Working with collaborators, how do you describe the sound you want to get across? Do you refer to other musicians, or to moods, or other things?
The song comes in with a structure. With this record, Joe and I thought very carefully about the characters who would become part of the project. They would become the ingredients. They’re the sounds that are going to come. Joe is such an incredible person for these songs because I always feel like my songs are squirrelly. They’re not set to a standard form of song, but those squirrelly parts of them are very important. The poetry is also very important. Joe cares very deeply about those two things.
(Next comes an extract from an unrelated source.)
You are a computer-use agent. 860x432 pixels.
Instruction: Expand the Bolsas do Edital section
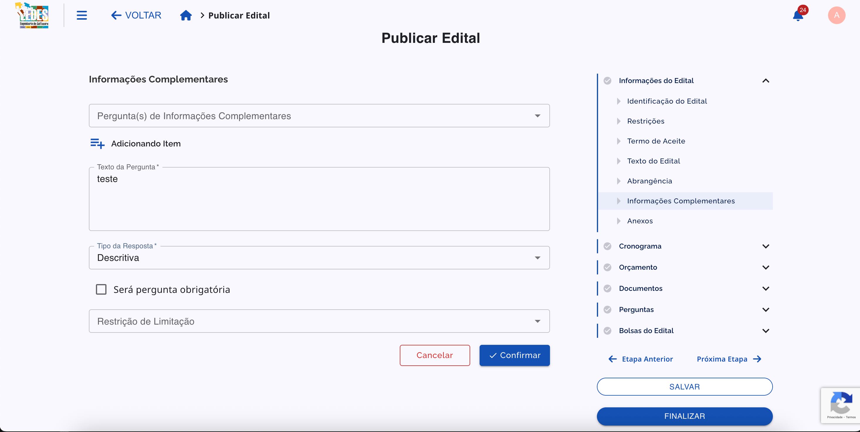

We picked characters we knew would have the versatility and intuition and incredible creative ability to lend to those songs. Basically, I sit down at the piano, I play through the structure of the song, we just go for it. There was no deep discussion about who would do what and where. This is what’s so great about choosing characters very carefully — it becomes this amazing conversation that you’re capturing live. For me, and I know Joe feels this way too, you go, you do it, but not very many times. Once you do something, you start thinking about what you want to do rather than reacting to what’s happening in that conversation. That can’t necessarily be anticipated, aside from the basic structure of the song.
Finally, you get a lot of your inspiration from reading. What are your favorite things to read?
I always have something nonfiction on the go, which is a biography or a psychology book, and poetry. And then I would switch out one of the nonfictions for a story some time. I love reading poetry for the fact that, if my brain is occupied by a lot of things, it’s extremely distilled and meaningful quickly. And brilliant. I’ve been on a major Charles Bukowski kick the last couple of years, and I love Leonard Cohen. I love having poetry with me all the time because the economy of words is important, as it is to songwriting. A couple of the biographies I read were comforting to me, especially when they were about musicians. Within all those biographies at some point, the musicians or the band burn out. It made me feel better!
I read Graham Nash’s, which I didn’t think I would resonate with at all, but did. I write a lot about struggle, and I’m interested in struggle. I read Carrie Brownstein’s, which was great. I’m reading a Canadian artist’s now, Bif Naked. She came in with the skater punks and then got into indie alternative. What resonates with me is when everything is brought down to the level where we are just actually humans and everyone reaches a capacity. In that quest to be better or accomplish more, I’m happy to be reminded I’m not the only one with limits.